People Placeholders

When we think about someone, we don’t really think about that person, we interact with a representation of her. There is a collection of traits in our mind that we assign to that person, including shapes, sounds, colors, actions, and we assign that shortcut, that mental placeholder, to that specific identity, and we say to ourselves: “this person is like this, or like that”.

The weird thing is that by interacting with that placeholder we tend to believe we’re actually interacting with that person.

Take a moment to think about that. Hold the image of someone dear to you in your mind, someone who’s not with you now. Notice the feelings, the sensations. Notice how you reinforce your commitments to that person. Now look around. Is she there?

The “person” for which you had those feelings was just a placeholder, a representation in your mind.

Alone In A World Of Ghosts

Now, it would be almost impossible to function in this world without these placeholders. We need ways to identify other people, to keep track of them, to understand and predict their behavior. This placeholder thing, in and by itself, is actually an useful shortcut, it lowers the social friction in your lives. Without it, we would be forced to start learning from zero every person that comes into our circle, whether or not we met that person before. So, the shortcut is useful.

Overusing it, well, that’s not. As a matter of fact, it’s not only not useful, it’s downright toxic.

We keep these representations of people in our head, forgetting that the only constant in the universe is change. We keep interacting primarily with these representations, and very seldom we take the time to actualize their persona. As a result, we end up interacting with a world of ghosts.

Most of the time, these ghosts fit the recorded patterns, and their behavior is more or less predictable. Which makes things even more confusing, because it reinforces our belief that our representations are “right”.

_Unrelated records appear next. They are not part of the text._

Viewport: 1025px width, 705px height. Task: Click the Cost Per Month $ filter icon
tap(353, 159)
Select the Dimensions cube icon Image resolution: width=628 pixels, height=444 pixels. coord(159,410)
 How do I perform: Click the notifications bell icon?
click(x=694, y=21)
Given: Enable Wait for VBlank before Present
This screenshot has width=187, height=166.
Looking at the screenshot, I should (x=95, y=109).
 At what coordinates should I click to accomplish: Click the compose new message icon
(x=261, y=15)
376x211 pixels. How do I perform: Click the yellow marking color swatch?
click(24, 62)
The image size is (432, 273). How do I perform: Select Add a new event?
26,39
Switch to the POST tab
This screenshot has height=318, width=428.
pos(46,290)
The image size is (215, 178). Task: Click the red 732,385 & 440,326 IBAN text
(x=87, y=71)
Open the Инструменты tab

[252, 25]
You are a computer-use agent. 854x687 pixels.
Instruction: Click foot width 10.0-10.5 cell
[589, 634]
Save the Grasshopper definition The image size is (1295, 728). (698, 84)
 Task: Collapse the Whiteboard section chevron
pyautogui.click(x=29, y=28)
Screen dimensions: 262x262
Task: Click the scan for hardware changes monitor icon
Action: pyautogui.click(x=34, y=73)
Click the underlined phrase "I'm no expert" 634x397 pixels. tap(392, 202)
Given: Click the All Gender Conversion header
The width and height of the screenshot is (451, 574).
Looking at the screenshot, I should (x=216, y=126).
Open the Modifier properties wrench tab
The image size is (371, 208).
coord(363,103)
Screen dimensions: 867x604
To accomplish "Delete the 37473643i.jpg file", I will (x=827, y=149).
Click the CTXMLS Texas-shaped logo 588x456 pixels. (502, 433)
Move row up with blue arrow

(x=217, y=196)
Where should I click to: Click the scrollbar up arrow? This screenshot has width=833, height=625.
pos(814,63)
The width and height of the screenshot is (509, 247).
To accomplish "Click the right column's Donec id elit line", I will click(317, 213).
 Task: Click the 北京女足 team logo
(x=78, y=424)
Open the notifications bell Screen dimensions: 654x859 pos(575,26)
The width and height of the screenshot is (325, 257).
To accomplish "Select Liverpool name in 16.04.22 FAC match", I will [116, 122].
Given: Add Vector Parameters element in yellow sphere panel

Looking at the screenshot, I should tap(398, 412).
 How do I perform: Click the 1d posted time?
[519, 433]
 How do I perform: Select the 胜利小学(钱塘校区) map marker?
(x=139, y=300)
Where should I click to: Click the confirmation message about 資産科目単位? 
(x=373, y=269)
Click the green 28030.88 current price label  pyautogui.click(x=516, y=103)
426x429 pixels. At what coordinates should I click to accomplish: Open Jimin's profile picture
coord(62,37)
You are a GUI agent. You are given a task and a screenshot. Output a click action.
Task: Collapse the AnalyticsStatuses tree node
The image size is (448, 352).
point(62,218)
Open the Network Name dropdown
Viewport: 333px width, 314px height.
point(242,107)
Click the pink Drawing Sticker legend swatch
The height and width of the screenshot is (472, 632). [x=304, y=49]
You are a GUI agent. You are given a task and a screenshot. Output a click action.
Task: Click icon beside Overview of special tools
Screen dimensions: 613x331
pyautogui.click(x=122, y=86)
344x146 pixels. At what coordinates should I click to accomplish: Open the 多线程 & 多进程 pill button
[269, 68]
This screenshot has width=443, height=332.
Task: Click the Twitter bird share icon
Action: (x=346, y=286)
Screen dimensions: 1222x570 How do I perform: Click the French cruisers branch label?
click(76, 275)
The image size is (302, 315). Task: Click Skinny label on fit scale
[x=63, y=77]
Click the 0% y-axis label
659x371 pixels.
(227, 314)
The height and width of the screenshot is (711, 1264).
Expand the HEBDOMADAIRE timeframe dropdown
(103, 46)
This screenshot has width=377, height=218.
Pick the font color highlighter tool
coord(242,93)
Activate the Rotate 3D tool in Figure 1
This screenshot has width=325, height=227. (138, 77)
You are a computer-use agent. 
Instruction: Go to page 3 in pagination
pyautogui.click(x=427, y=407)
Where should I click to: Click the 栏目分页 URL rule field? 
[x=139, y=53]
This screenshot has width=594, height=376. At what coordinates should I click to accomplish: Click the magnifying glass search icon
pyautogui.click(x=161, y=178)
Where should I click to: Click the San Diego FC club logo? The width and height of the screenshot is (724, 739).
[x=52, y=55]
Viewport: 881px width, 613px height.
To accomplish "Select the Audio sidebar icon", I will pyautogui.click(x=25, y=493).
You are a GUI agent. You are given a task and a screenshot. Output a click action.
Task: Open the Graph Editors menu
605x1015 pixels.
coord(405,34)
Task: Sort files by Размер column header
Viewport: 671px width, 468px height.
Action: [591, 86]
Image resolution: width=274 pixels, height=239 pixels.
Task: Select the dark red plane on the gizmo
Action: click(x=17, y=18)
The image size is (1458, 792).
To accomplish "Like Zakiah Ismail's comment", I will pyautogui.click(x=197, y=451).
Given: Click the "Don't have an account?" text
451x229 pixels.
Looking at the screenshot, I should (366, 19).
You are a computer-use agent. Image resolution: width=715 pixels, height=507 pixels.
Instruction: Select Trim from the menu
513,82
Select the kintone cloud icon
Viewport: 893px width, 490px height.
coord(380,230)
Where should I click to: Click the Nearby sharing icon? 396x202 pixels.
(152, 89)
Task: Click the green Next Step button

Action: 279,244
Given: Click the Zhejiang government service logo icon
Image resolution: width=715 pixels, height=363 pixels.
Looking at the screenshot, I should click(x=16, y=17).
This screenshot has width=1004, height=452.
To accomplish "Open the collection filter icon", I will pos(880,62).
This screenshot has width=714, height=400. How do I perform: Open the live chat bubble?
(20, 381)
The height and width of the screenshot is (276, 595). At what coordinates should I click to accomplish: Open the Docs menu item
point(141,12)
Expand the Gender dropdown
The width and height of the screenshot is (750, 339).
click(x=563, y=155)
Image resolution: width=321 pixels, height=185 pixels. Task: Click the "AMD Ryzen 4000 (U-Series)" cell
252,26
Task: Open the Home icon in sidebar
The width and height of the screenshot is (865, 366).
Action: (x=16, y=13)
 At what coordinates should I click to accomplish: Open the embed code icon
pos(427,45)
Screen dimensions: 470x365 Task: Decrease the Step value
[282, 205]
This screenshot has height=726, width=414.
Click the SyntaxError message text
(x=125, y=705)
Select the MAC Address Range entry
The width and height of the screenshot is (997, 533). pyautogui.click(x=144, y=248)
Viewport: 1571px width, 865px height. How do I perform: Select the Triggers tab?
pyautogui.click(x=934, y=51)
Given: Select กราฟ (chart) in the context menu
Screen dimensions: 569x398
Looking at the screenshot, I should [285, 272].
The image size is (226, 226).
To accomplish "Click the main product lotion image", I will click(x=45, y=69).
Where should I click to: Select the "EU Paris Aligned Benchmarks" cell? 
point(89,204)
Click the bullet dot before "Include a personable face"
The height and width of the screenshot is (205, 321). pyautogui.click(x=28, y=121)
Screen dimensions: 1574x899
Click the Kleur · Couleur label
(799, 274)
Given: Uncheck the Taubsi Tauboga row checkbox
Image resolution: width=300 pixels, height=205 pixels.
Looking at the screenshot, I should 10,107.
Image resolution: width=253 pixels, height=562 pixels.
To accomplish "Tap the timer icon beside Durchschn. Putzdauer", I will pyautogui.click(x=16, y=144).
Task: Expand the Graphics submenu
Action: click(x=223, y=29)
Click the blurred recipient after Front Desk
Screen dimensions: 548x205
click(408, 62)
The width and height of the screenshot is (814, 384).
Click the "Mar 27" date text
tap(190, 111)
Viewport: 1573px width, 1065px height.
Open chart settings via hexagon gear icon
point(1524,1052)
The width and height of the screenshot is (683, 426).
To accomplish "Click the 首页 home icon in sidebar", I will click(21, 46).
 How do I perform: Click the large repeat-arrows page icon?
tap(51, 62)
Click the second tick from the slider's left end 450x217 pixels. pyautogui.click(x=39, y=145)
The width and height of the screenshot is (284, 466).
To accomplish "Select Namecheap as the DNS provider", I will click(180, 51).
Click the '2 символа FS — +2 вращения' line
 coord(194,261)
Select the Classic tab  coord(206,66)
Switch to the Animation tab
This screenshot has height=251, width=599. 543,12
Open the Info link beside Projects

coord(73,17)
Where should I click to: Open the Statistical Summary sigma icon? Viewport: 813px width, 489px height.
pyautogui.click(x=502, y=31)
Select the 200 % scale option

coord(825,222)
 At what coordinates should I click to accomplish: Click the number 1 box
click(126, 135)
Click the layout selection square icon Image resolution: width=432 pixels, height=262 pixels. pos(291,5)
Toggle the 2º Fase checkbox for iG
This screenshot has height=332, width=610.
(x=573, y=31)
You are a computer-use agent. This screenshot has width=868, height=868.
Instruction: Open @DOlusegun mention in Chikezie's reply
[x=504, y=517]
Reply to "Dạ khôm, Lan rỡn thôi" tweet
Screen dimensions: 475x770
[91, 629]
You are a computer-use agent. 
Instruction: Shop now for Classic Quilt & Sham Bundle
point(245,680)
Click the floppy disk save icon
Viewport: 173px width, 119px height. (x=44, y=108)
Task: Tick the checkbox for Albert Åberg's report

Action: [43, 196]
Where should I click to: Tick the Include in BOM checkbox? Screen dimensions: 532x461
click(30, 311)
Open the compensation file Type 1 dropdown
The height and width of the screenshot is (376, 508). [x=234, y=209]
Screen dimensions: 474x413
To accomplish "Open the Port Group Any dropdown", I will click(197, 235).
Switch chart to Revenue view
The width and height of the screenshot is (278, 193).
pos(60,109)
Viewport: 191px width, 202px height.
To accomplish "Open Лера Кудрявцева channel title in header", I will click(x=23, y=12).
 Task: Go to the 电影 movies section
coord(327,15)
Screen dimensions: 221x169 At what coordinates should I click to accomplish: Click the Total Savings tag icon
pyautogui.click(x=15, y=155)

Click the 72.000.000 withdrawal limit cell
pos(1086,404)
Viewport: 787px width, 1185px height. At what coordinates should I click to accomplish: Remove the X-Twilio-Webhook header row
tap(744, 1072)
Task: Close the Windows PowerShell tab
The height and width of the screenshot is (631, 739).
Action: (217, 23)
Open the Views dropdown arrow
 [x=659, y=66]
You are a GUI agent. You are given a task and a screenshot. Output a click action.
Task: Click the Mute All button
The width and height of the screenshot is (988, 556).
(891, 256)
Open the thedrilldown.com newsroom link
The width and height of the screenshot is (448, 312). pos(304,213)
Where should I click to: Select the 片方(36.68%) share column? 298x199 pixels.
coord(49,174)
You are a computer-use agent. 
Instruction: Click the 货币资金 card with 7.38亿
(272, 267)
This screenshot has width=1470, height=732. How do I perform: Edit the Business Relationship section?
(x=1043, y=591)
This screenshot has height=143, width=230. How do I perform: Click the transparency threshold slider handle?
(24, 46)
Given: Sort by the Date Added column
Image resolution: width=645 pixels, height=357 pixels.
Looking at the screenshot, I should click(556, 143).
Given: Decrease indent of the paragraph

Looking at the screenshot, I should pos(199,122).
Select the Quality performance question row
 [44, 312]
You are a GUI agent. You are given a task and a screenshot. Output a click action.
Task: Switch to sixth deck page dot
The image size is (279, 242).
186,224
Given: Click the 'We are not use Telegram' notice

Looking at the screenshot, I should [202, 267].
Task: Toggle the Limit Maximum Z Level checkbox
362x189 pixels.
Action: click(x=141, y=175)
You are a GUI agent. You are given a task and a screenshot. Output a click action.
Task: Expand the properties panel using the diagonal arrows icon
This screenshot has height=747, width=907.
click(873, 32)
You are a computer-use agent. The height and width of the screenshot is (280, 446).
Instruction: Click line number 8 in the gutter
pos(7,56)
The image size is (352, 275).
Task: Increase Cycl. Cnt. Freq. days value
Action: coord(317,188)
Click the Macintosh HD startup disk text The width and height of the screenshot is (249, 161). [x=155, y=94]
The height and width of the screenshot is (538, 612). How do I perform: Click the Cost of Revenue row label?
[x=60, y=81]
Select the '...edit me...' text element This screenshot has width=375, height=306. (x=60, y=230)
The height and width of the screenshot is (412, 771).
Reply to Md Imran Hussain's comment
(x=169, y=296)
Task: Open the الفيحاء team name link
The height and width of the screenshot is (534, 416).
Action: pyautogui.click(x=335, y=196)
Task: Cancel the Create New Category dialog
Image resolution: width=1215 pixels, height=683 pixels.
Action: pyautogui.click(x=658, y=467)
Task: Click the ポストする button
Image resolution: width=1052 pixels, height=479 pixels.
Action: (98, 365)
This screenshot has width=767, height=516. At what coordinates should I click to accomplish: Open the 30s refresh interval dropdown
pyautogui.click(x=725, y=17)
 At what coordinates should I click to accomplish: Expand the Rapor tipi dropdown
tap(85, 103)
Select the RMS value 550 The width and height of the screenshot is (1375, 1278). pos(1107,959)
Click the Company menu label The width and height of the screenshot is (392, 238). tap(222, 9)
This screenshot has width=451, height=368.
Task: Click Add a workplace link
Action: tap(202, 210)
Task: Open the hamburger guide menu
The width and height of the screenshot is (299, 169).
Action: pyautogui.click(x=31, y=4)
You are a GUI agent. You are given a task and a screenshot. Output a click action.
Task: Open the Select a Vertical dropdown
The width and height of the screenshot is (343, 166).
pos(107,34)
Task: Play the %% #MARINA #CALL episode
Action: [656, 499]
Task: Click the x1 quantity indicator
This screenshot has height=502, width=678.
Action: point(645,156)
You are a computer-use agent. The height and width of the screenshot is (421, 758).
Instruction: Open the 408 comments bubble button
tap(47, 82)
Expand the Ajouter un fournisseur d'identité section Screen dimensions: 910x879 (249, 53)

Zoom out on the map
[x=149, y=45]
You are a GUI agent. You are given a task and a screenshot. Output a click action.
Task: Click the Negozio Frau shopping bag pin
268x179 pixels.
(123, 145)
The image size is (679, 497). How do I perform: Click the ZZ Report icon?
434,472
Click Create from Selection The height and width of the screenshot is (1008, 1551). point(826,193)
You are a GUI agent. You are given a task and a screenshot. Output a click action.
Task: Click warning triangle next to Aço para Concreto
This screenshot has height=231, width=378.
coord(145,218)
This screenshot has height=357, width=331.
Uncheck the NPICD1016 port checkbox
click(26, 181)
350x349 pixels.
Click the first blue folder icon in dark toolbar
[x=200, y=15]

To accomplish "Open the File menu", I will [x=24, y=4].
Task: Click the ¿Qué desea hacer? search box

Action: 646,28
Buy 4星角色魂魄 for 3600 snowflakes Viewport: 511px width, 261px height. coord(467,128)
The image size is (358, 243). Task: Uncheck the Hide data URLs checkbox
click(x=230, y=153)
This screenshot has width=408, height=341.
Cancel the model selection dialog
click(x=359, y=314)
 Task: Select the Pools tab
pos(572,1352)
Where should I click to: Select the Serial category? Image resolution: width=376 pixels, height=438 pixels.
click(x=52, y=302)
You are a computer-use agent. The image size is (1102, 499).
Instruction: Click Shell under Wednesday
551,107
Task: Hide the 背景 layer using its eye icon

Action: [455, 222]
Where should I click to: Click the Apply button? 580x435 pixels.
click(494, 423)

But, with every second that passes, these actual persons are changing, superseding their frozen placeholders in our minds. They meet other people, they learn new things, they have new experiences, they became, in a sense, somebody else. Without us keeping constant contact with them, the placeholder we keep for them becomes obsolete. And when we finally meet again, we’re surprised. Oh, how you changed! You’re not the same person anymore!

Of course she isn’t. You’re not the same person for her either. Your placeholder in her head doesn’t fit your current persona too. You were both talking, inside your own heads, with a ghost.

Real interaction happens only in real world. In direct contact with the actual person. The signposts in your head, the collection of traits by which you identify someone, should be just that: guidance, basic identification. They should not be used as the actual person. You can’t be arguing with someone who’s not with you in that very moment, nor can you love someone who’s not in your proximity.

The validity of those emotions, frustration and love, is real, they’re real feelings, and you are experiencing them. But the triggers for them are just in your head, not in the real world. You are interacting with ghosts.

So go out. Meet. Talk. Interact. Keep track of the relevant persons in your life, otherwise your mind will be clogged more and more with frozen archetypes, immutable placeholders, like a garden filled with silent statues, in which you are the only person alive, relentlessly trying to spot a spark of life, in an endless conversation with nobody.